PROBLEM STATEMENT |
All lines of the listing that contain "agent" should be shown in full.

SUPPLIED RECORDS |
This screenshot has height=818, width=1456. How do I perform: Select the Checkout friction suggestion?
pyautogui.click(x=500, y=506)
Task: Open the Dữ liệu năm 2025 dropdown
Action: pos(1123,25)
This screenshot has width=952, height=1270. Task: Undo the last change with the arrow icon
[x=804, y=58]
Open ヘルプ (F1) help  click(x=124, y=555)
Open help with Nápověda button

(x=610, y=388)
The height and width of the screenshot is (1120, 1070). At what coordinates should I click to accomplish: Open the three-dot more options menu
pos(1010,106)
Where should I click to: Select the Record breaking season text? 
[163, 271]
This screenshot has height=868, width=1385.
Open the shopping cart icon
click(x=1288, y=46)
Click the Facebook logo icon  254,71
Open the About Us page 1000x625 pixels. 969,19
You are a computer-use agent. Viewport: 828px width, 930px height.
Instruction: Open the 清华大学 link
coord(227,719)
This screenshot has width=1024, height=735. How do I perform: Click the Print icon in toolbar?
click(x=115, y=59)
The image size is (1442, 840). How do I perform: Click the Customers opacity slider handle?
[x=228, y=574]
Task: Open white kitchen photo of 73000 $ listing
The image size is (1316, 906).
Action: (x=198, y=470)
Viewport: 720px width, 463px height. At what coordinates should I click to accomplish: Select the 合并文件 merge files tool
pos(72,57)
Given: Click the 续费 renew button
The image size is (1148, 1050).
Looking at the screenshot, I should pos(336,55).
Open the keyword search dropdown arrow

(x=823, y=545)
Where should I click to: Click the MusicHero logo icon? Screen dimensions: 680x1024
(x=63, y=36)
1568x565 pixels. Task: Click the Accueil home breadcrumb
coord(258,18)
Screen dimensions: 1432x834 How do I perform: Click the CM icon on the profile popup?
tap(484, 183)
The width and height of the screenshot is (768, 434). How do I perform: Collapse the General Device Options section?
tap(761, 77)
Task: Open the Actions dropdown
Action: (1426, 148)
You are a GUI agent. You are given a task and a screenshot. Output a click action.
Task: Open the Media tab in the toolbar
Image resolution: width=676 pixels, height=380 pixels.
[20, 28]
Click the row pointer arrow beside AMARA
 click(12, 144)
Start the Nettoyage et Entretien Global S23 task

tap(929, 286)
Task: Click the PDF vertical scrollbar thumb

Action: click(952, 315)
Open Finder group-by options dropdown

ANSWER SPACE |
You are a computer-use agent. Viewport: 828px width, 930px height.
You are a GUI agent. You are given a task and a screenshot. Output a click action.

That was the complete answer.